The 1300-year cold spell known as the Younger Dryas is back in the news. The sudden climate change, occurring between twelve and thirteen thousand years ago, may be related to the extinction of large species like the saber-tooth tiger and could have something to do with the disappearance of the Clovis culture, a people whose arrival in the Americas can be traced through their distinctive artifacts. Last year a team from sixteen institutions proposed that the climate change was the result of an impact event possibly involving multiple airbursts of cosmic debris.

That theory has been regarded with skepticism, but Douglas Kennett (University of Oregon), who worked with the original team, now says that its research has uncovered billions of nanometer-sized diamonds concentrated in sediments in six locations, ranging from Arizona to Oklahoma, Michigan, South Carolina, Manitoba and Alberta. Such nano-diamonds are produced under the kind of high temperatures and pressures associated with impacts and have been found in meteorites. Says Kennett:

“The nanodiamonds that we found at all six locations exist only in sediments associated with the Younger Dryas Boundary layers, not above it or below it. These discoveries provide strong evidence for a cosmic impact event at approximately 12,900 years ago that would have had enormous environmental consequences for plants, animals and humans across North America.”

The Clovis association is obviously interesting. One of the sediment layers in question was found adjacent to Clovis materials at Murray Springs, AZ. The Clovis culture seems to have lasted no more than 800 years, being replaced by more localized cultures apparently deriving from it. The question is whether we can attribute what may have been gradual cultural change to a sudden impact event and associated climate change.

dryas_diamonds

Image: Nanometer-sized diamonds occur at the base a layer of sediment directly above the remains of extinct animals (mammoths, dire wolves, etc.) and artifacts from Clovis culture at the research site in Murray Springs, Arizona. Credit: University of Oregon.

So how convincing is the theory? I was interested to see that University of Hawaii scientist Gary Huss, who was a reviewer of the paper the team published today in Science, thinks the new work makes the theory more tenable. As quoted in the New York Times, Huss says:

“They have a hypothesis that explains several things that hard to explain any other way. Diamonds are less convincing by themselves, but they strengthen their case considerably.”

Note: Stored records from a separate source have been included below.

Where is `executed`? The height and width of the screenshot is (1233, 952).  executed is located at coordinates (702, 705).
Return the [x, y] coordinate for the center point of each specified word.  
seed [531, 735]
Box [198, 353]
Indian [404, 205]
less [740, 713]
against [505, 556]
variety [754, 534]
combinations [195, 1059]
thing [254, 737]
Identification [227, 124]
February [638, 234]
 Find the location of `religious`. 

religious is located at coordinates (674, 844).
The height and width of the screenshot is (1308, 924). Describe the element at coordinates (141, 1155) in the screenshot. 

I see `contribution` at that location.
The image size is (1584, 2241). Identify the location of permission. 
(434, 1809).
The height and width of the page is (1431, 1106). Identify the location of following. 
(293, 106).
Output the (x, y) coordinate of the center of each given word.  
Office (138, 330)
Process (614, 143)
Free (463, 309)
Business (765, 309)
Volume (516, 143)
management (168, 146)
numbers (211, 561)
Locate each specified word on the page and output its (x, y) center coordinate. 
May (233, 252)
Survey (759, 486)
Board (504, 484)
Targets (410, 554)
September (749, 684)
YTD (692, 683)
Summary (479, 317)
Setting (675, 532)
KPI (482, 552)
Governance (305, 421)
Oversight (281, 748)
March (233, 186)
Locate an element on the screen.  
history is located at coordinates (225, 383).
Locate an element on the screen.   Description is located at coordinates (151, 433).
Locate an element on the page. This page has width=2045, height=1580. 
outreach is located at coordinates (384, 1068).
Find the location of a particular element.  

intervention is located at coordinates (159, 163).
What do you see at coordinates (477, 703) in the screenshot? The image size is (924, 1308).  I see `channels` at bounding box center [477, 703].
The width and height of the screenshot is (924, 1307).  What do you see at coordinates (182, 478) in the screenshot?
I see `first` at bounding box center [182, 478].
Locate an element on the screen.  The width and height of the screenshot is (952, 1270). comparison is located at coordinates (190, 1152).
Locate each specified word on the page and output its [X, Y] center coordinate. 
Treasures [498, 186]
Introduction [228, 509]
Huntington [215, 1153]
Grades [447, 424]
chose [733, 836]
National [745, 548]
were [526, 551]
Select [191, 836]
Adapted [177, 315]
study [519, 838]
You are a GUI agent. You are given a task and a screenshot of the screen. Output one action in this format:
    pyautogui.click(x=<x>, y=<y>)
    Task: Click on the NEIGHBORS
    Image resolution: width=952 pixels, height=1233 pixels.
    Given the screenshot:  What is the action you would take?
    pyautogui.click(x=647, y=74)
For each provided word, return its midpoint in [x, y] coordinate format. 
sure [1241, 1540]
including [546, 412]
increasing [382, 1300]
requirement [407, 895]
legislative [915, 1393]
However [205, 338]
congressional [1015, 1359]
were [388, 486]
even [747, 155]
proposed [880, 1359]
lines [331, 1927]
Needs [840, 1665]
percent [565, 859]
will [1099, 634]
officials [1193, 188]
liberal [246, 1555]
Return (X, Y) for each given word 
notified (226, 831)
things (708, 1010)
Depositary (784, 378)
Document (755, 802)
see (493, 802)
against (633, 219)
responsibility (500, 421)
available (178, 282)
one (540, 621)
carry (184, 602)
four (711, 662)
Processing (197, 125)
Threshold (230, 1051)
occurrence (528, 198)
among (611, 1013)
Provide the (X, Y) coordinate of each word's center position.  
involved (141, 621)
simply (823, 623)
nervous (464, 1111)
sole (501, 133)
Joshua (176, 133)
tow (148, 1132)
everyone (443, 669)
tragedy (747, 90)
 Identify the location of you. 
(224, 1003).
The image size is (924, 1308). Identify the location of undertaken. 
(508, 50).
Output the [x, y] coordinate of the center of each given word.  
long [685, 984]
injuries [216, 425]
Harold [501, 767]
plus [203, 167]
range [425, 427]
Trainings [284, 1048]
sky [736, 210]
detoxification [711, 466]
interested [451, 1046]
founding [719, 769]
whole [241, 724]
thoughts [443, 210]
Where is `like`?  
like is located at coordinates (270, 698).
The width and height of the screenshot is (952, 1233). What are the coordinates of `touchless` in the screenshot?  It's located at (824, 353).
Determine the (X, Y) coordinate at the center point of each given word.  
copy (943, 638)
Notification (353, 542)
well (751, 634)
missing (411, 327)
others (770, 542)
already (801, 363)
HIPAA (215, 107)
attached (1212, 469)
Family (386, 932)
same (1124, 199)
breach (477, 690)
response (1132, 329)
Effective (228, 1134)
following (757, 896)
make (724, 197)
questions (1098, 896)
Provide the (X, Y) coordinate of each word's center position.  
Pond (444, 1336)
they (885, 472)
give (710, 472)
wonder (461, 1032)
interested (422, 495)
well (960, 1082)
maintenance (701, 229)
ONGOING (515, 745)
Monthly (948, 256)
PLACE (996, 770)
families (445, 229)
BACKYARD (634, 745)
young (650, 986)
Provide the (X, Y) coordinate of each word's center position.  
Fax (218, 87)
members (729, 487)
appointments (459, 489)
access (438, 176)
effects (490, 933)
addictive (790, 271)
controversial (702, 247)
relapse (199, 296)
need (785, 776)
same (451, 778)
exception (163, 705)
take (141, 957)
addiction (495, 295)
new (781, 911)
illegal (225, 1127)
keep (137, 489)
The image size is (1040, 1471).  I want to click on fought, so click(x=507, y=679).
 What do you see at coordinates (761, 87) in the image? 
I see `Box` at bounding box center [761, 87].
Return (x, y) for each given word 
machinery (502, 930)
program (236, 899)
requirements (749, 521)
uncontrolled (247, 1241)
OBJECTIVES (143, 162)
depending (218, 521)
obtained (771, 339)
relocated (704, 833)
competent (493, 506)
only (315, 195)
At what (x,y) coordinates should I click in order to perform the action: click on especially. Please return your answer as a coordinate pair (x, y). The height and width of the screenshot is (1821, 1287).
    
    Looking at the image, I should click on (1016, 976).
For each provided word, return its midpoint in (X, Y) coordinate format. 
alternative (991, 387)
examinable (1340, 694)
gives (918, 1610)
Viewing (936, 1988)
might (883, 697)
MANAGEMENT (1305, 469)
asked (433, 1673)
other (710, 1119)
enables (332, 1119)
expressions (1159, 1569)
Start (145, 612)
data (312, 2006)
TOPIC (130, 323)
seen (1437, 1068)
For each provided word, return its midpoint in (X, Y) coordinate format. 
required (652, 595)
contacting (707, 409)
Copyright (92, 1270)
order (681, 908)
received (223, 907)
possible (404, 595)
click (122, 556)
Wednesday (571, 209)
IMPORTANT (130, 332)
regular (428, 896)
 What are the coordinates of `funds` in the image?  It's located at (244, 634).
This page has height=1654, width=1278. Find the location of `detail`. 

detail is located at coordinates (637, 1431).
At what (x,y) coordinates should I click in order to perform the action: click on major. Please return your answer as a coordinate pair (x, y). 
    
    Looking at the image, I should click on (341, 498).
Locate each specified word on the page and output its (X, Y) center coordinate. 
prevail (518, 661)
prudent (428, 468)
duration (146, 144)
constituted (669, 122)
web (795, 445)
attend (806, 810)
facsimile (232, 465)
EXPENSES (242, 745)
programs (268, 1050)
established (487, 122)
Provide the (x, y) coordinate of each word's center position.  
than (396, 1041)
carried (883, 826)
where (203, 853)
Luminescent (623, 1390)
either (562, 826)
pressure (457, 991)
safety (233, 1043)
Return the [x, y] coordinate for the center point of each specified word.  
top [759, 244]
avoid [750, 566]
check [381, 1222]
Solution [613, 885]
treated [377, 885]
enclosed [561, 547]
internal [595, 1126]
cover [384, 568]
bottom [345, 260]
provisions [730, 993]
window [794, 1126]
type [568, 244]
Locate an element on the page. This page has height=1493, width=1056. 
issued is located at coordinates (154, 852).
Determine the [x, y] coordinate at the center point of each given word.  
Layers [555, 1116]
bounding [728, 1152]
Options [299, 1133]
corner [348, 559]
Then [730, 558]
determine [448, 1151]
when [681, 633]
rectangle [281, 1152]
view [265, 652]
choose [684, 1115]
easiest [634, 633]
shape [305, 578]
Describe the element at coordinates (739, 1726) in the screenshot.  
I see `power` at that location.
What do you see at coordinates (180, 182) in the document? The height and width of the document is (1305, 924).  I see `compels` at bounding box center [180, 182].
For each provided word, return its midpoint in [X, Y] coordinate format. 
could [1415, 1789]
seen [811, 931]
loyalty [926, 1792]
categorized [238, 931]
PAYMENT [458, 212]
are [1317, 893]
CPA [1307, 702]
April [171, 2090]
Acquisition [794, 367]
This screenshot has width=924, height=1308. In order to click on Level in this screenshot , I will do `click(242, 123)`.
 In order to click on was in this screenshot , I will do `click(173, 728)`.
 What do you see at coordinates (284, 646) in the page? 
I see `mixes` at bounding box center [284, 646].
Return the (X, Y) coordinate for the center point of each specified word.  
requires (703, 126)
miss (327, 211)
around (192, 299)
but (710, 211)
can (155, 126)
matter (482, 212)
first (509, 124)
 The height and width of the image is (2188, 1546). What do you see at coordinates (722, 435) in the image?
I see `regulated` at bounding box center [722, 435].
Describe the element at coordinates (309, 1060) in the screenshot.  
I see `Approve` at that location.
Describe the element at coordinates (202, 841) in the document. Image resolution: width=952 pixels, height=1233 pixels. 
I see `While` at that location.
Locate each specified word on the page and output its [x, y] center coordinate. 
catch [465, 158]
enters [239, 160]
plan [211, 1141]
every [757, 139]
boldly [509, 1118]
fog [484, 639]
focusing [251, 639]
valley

And geology consultant Allen West is quoted in the same story to the effect that the team has now traced microscopic diamond deposits to over thirty sites, ranging from offshore California to Germany. The six sites considered in the Science paper show the same pattern: The diamond layer correlates to the date of the supposed impact. Moreover, there’s this, also from the Times article:

…the scientists reported last month at a meeting of the American Geophysical Union in San Francisco, the carbon atoms inside some of the diamonds are lined up in a hexagonal crystal pattern instead of the usual cubic structure. The hexagonal diamonds, formed by extraordinary heat and pressure, have been found only at impact craters and within meteorites and cannot be formed in forest fires or volcanic eruptions, Dr. West said.

But where are the kinds of craters we would expect to find from such events? The lack of such points to how tentative this hypothesis is, but also to the need for continuing to explore it. For the timing of the would-be impact and the disappearance of ice age mammals amidst the sudden cooling makes for a puzzling series of coincidences, one that further field work may help us explain. With thirty sites in play, that could take a considerable amount of time.

The paper is Kennett et al., “Nanodiamonds in the Younger Dryas Boundary Sediment Layer,” Science Vol. 323, No. 5910 (2 January 2009), p. 94 (abstract). A University of Oregon news release is also available.